Source data
_ _ _ _ _

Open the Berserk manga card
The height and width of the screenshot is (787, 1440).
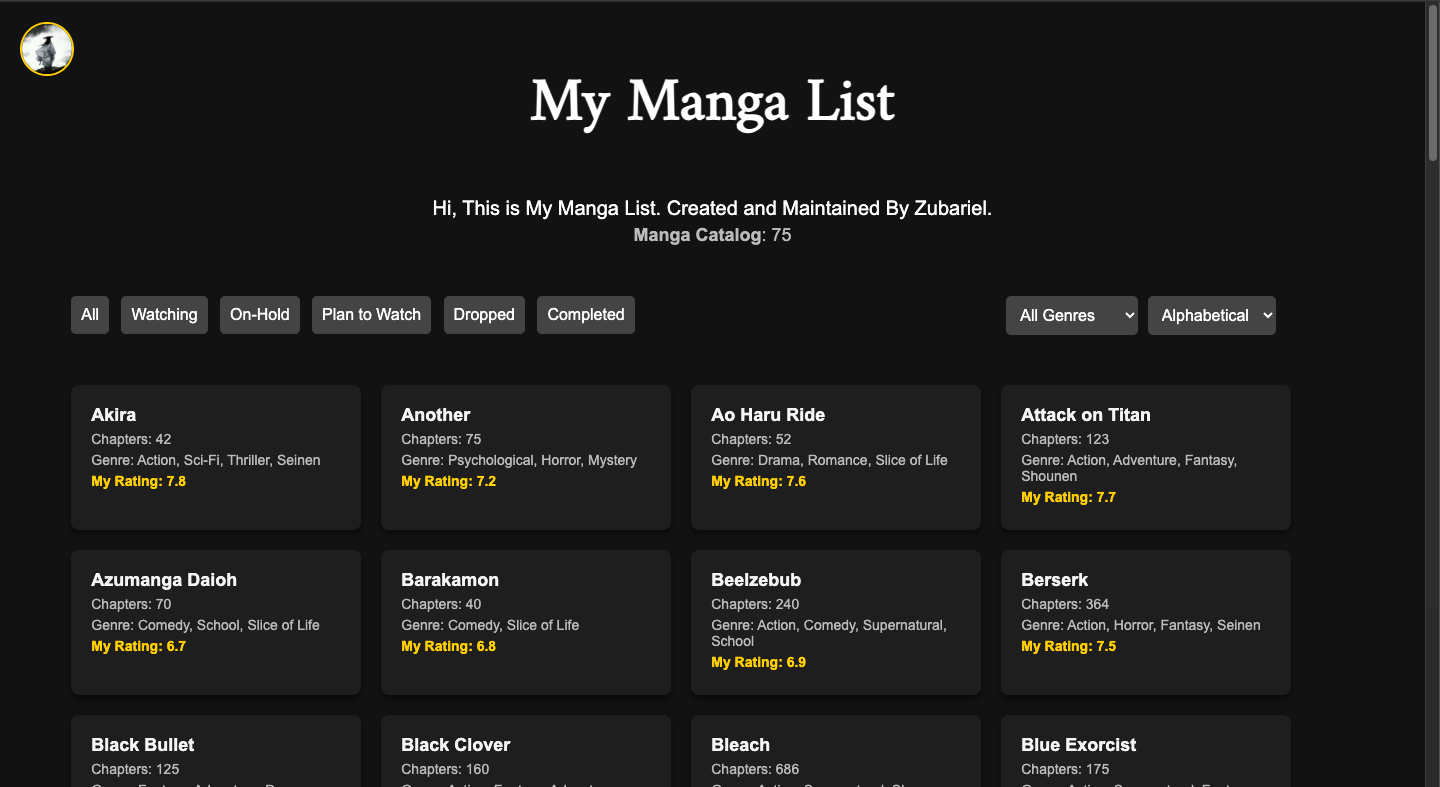1145,622
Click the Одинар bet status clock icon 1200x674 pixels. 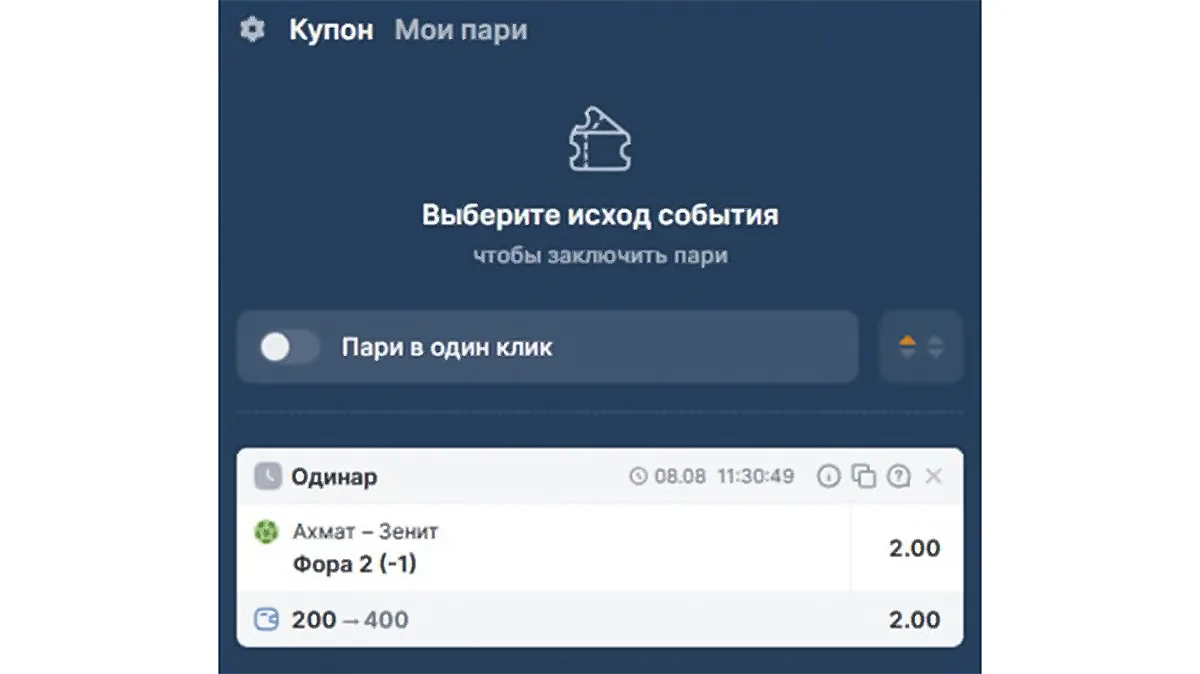[268, 476]
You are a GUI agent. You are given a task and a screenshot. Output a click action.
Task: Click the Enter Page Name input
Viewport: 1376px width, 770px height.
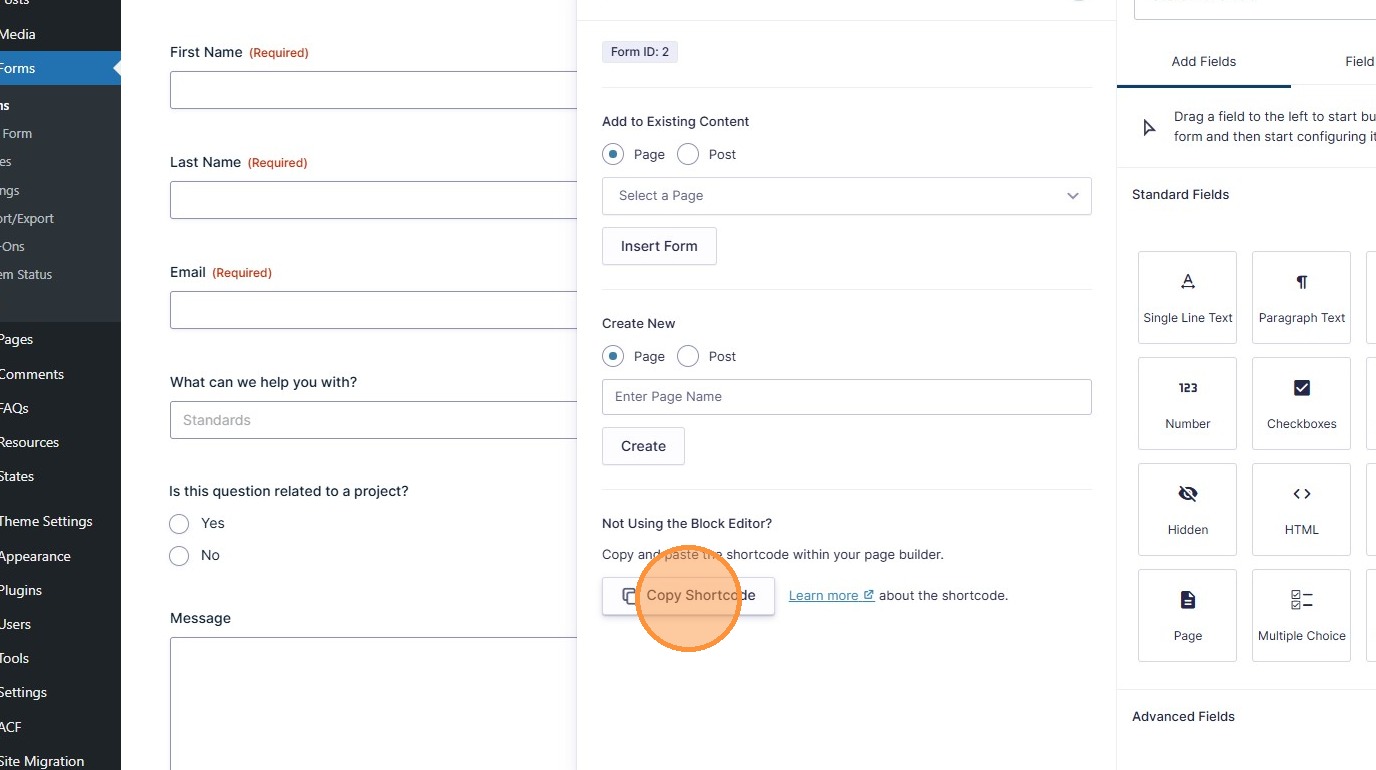pos(846,397)
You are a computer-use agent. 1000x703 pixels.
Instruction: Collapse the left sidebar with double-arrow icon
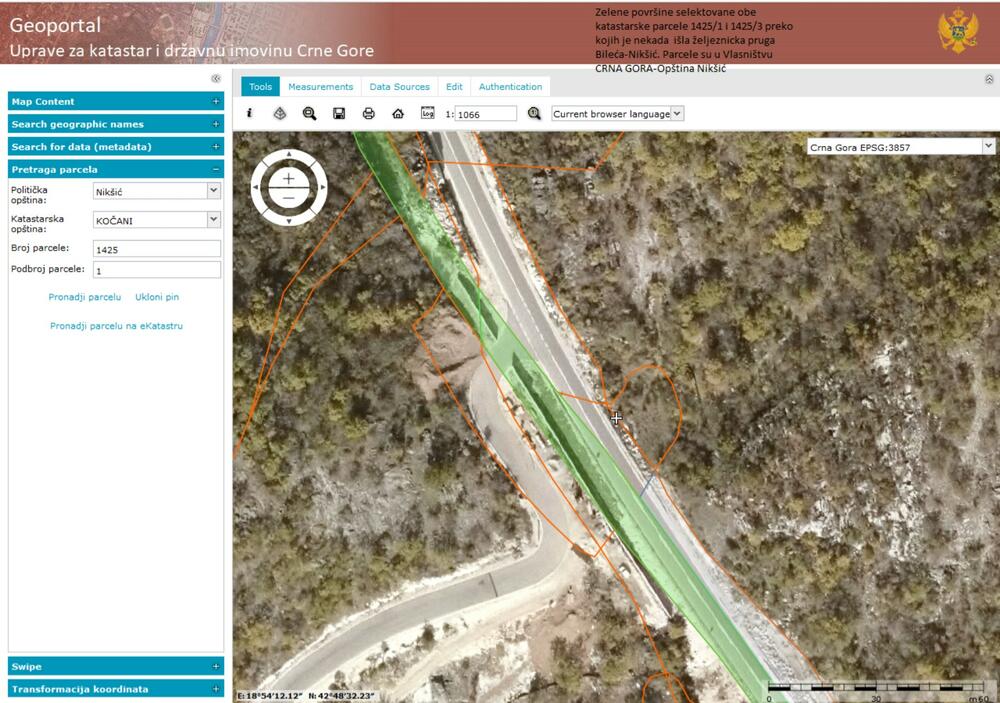(x=215, y=78)
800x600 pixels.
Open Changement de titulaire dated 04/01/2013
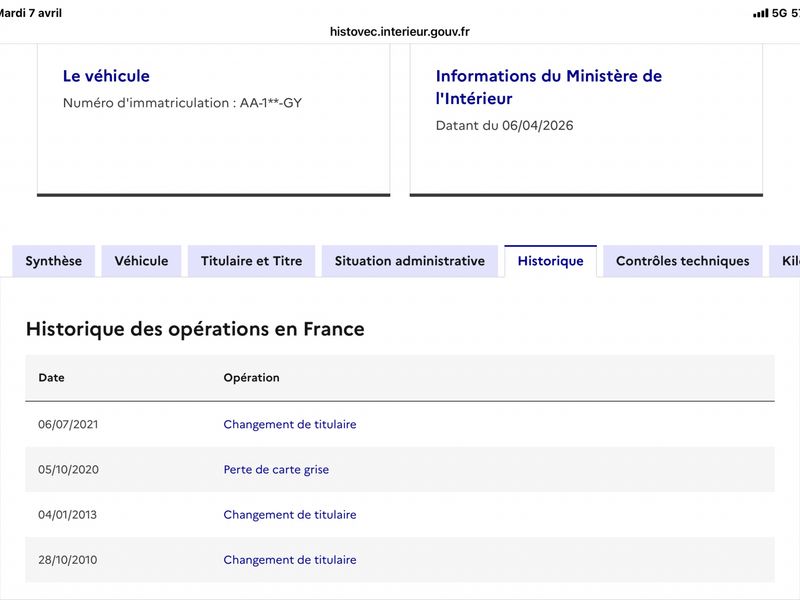(290, 515)
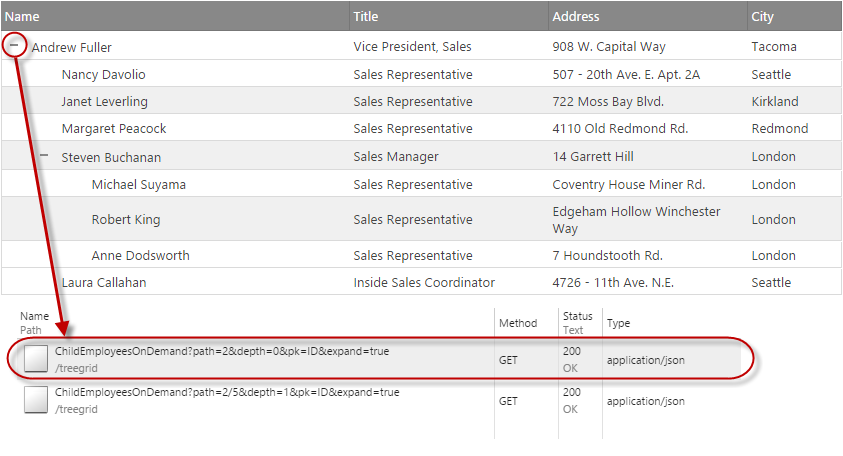Click the Robert King employee name
This screenshot has height=456, width=843.
[x=126, y=219]
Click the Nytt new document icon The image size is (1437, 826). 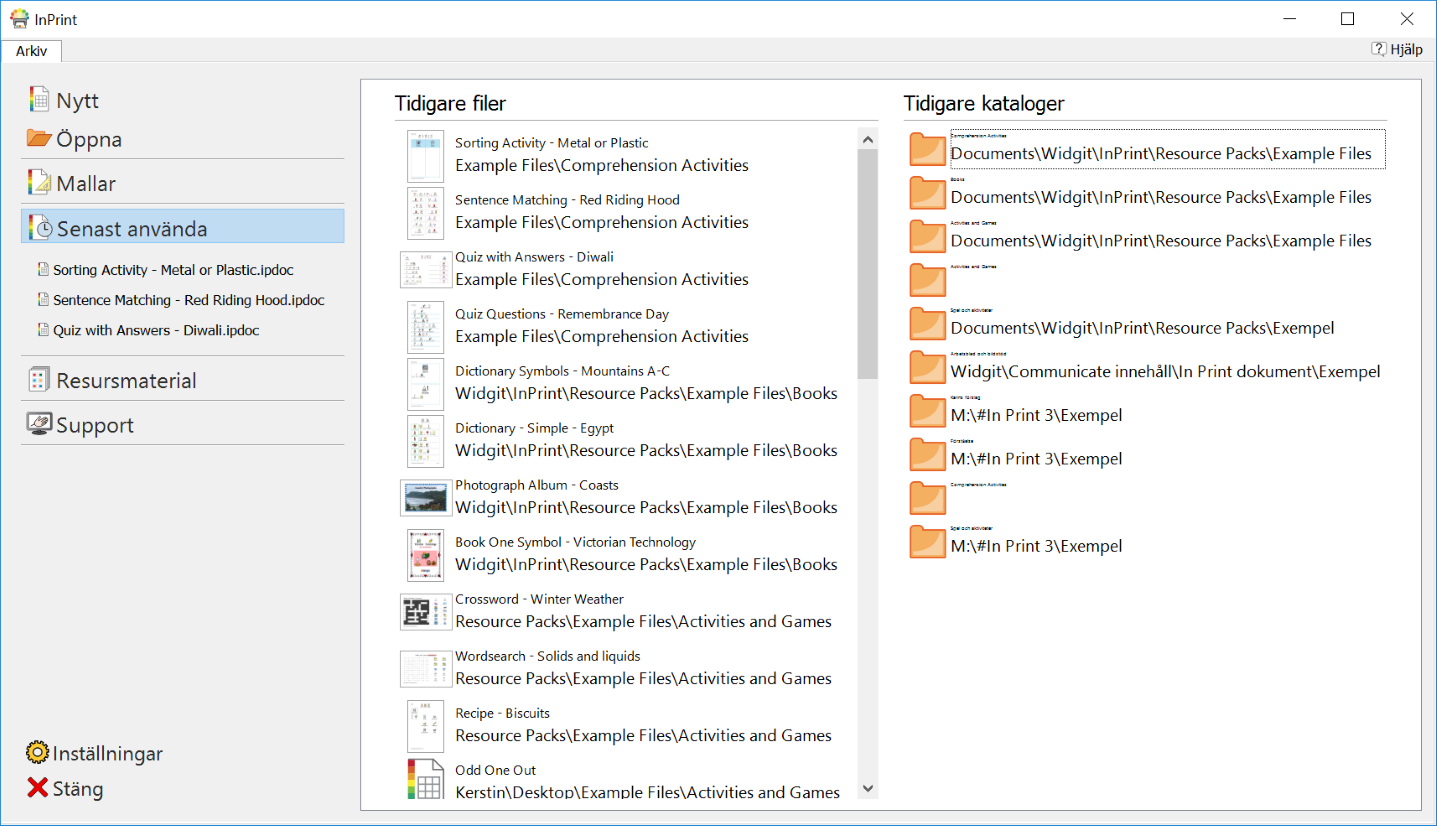click(x=39, y=99)
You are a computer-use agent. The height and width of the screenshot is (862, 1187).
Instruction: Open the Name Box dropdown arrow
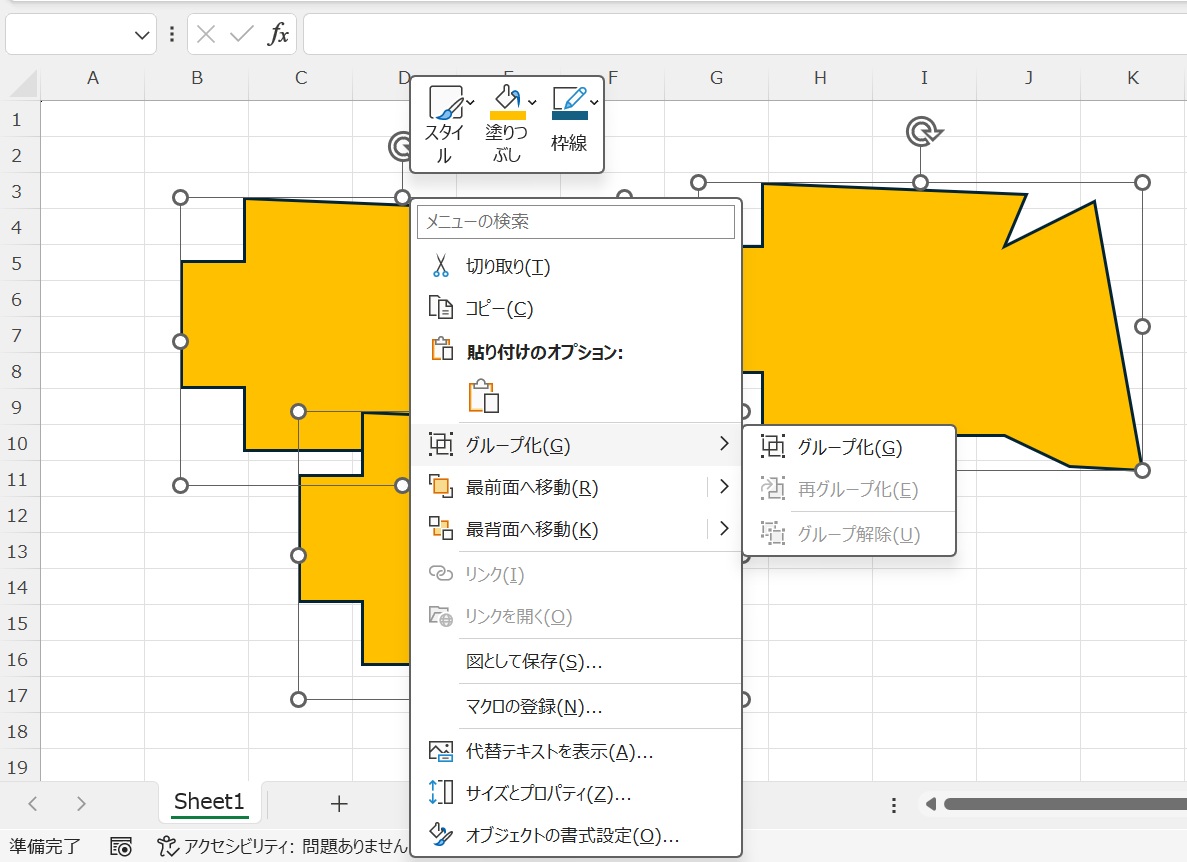click(x=141, y=35)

_ _ _ _ _

Exercise aim
Answer with one number only: how many lines above contain the word "agent".

Answer below
3